- [Task objective]: The lines wanted are those in the data below that include "agent".

Stored items
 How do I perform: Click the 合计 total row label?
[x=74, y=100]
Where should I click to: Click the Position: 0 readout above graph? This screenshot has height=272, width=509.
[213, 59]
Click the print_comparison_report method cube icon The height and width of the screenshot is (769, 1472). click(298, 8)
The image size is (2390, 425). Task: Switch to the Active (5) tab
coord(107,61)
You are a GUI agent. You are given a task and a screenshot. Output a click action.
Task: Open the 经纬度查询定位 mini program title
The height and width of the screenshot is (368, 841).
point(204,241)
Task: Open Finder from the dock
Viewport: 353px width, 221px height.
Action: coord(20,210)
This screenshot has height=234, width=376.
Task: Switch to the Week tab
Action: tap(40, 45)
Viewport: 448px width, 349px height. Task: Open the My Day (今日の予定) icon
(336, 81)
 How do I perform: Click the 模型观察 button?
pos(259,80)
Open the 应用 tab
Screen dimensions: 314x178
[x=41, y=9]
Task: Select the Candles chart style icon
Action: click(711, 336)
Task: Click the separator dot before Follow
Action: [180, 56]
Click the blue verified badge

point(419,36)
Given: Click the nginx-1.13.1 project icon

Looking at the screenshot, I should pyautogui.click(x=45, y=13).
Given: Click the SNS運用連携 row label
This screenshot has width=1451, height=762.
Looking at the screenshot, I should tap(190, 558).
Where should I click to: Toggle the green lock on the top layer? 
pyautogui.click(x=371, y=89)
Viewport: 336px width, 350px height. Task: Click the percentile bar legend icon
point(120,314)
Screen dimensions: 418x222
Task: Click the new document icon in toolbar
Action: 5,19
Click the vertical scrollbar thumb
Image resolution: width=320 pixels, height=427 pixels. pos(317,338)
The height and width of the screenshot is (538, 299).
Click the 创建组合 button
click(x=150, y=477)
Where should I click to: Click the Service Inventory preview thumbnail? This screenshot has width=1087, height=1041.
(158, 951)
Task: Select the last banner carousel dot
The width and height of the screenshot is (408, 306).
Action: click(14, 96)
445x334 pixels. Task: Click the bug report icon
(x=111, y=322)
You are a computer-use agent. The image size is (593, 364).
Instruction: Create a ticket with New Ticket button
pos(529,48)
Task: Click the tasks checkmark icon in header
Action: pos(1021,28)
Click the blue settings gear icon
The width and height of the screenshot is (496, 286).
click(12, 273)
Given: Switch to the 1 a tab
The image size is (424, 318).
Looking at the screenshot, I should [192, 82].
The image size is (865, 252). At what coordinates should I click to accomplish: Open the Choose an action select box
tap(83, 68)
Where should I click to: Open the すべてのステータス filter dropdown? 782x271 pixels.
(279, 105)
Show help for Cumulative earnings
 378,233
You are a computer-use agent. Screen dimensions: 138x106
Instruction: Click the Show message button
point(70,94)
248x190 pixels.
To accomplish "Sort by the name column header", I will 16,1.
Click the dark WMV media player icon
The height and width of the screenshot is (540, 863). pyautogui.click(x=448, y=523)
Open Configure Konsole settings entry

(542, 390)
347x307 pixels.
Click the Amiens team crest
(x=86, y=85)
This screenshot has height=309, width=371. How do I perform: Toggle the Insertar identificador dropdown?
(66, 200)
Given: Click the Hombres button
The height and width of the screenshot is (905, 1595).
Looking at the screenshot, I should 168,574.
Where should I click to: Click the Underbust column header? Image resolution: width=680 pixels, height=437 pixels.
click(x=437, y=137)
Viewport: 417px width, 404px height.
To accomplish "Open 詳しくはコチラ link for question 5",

- [Output for this task]:
You are a GUI agent. You are given a task and a screenshot. Output a click action.
You are a computer-use agent. The image size is (593, 364).
You are a computer-use agent. Screen dimensions: 138x106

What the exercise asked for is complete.